All the recipes here can be used at any time of day. You can typically start with juices for a full day, then move to the consommé and solid food, with Detox Green Rolls as a refreshing snack any time I need an energy boost. And remember, any cleanse is temporary; before long, you’ll reintroduce foods like whole-grain breads, avocado, lean protein, olive and other oils, all worthy elements in a richly flavored and healthy diet.

Green Rolls

Detox Green Rolls Recipe

Serves 6 / Chilled, these beauties make a refreshing snack. You’ll find yourself whipping them up whether you are cleansing or not! Prep tip: After detox, add some good fats with a strip of avocado in each roll

Greens Juice

Detox Greens Juice

Serves 2 / Jam-packed with nutrients and supportive of your body’s cleanse action, this juice can prevent the fatigue that sometimes accompanies a cleanse. Apple adds just a touch of sweetness.

Carrot, Lemon, and Wheatgrass Juice

Carrot Lemon and Wheatgrass Juice

Serves 2 / You’ll love how you feel after downing this vitamin-C-rich drink. Ingredient tip: Look for wheatgrass juice in the freezer section of a natural food store; it’s generally sold in 12-packs of 1-ounce shots.

Daikon and Shiitake Consommé

DAikon and Shitake Consomme

Serves 4 / This clear, hydrating broth is a great starter course for any meal, so keep this in your repertoire even after your detox is over. Deeply cleansing and relaxing, this delicate soup keeps your body at its peak. Prep tips: You can add chile spice or cayenne to this soup to stimulate circulation and intensify your cleanse. Just a scant pinch while the soup is cooking does the trick. To make a heartier meal post-detox, add edamame, cooked brown rice, or tofu cubes.

Green Tea-Scented Quinoa with Corn

Green Tea Scented Quinoa with Corn

Serves 4–6 / Quick cooking, high in protein, and loaded with flavor, quinoa will become your go-to grain, whether cleansing or not. This recipe is packed with antioxidants and nutrients to get you through your detox with strength. Prep tip: Brew the tea lightly so that it does not turn the quinoa bitter during cooking.

Garlicky Greens with Lemon

Galicky Greens with Lemon

Serves 4 / Leafy greens are high in chlorophyll, crucial for protecting the liver and ridding the body of toxins. They’re also rich in nutritious antioxidants called carotenoids. An ample dose of garlic boosts circulation and increases liver enzymes that remove toxins.

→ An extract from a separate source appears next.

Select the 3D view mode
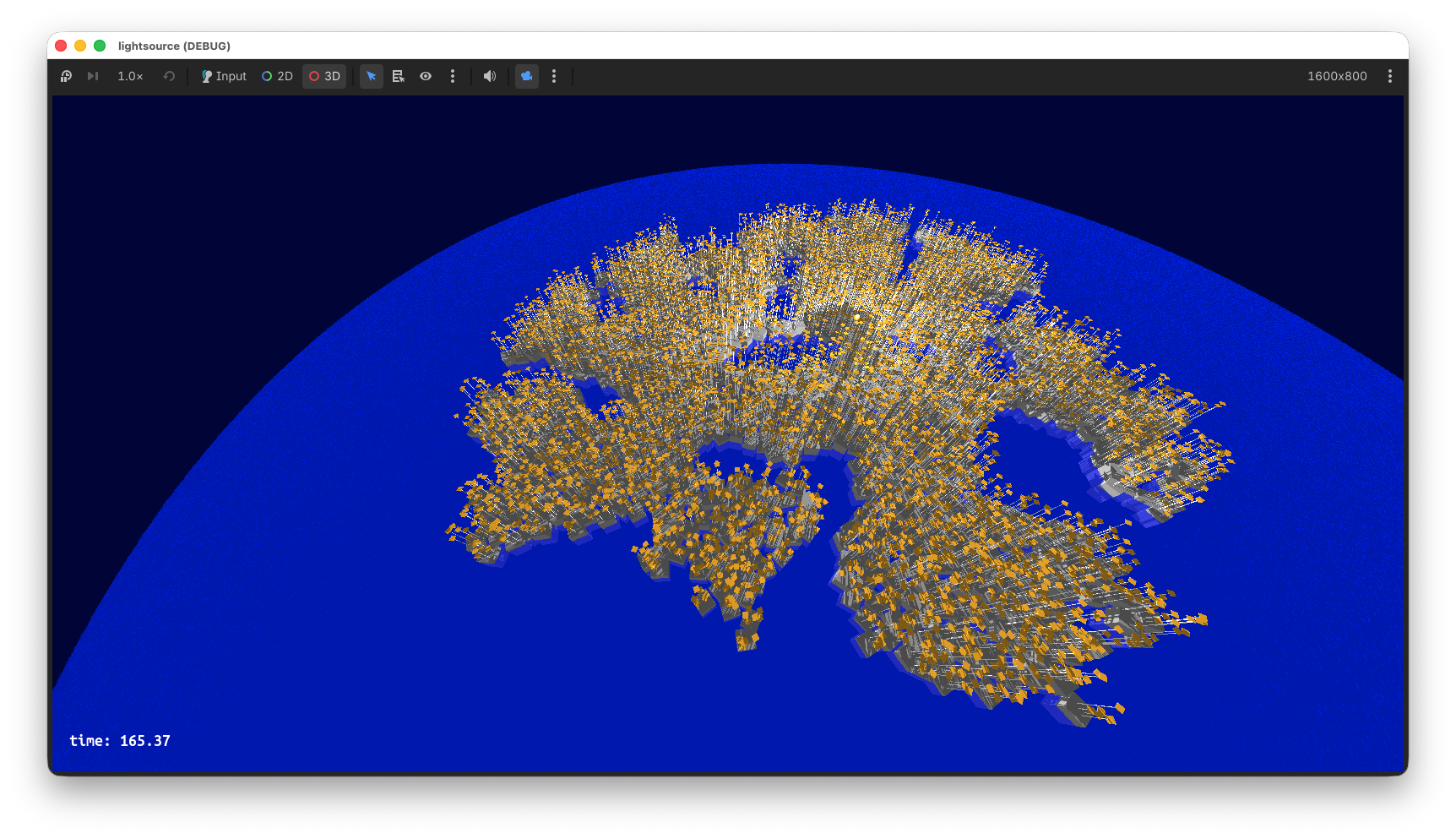The height and width of the screenshot is (839, 1456). point(324,76)
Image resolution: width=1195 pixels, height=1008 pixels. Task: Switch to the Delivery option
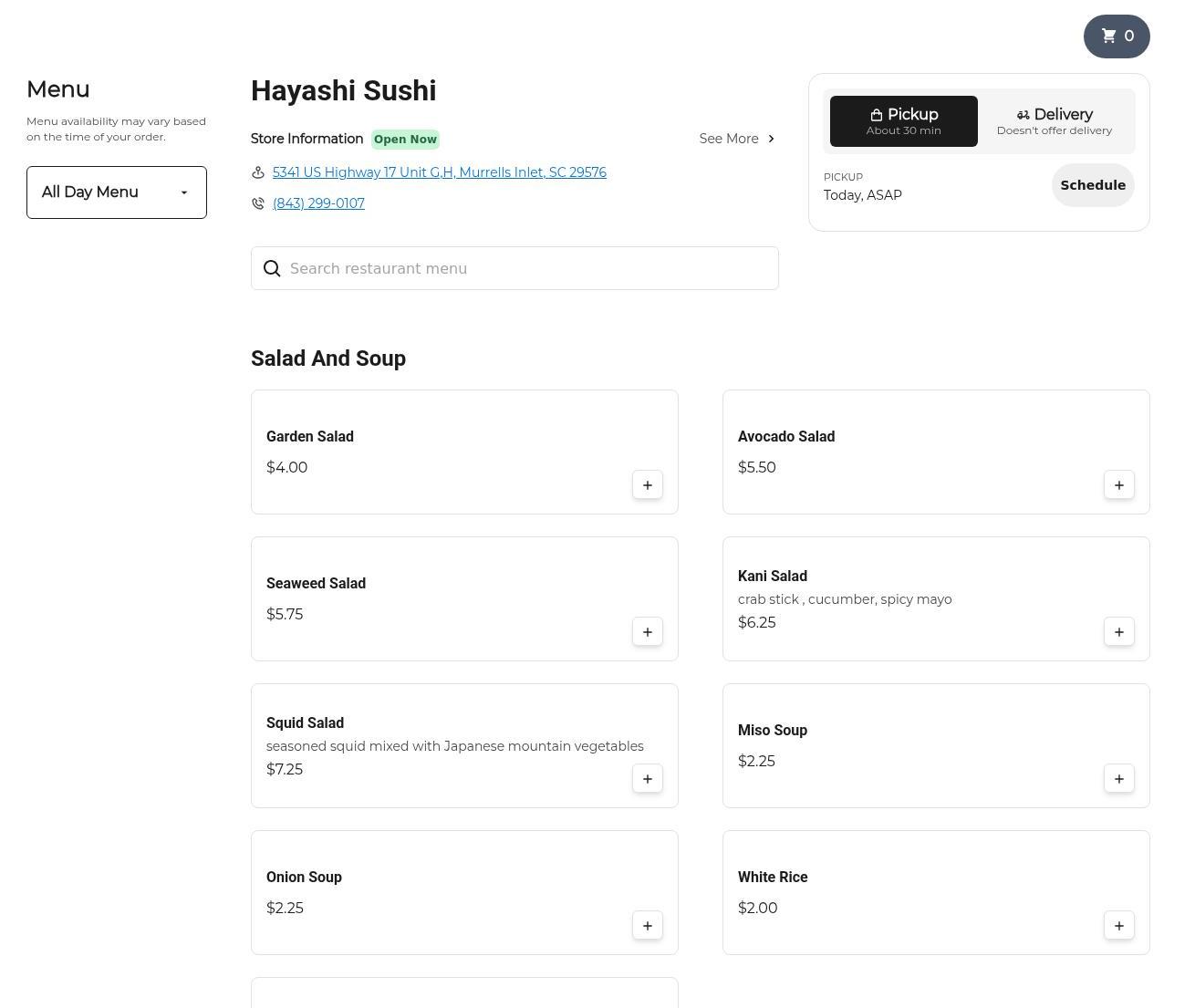point(1055,121)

Recipe by Lisa Turner.

Carrot Salad with Sesame Seeds

Carrot salad with sesame Seeds

Serves 2 / This fresh, simple salad is loaded with fiber to promote regular elimination; and carrots and parsley contain abundant carotenoid antioxidants. Parsley also acts as a mild diuretic to flush out toxins. Recipe by Lisa Turner. (source: delicious living).

Whether it was a string of holiday parties or just too much of a good thing, sometimes the body needs a break. Banish feelings of bloat, fatigue, and constipation with these healthy recipes. The main ingredient in each dish is known for having detox properties that help the body’s digestive system do its job even better. In no time at all, you’ll be feeling lighter and more energized!

Let me know if you tried them and how you felt after wards.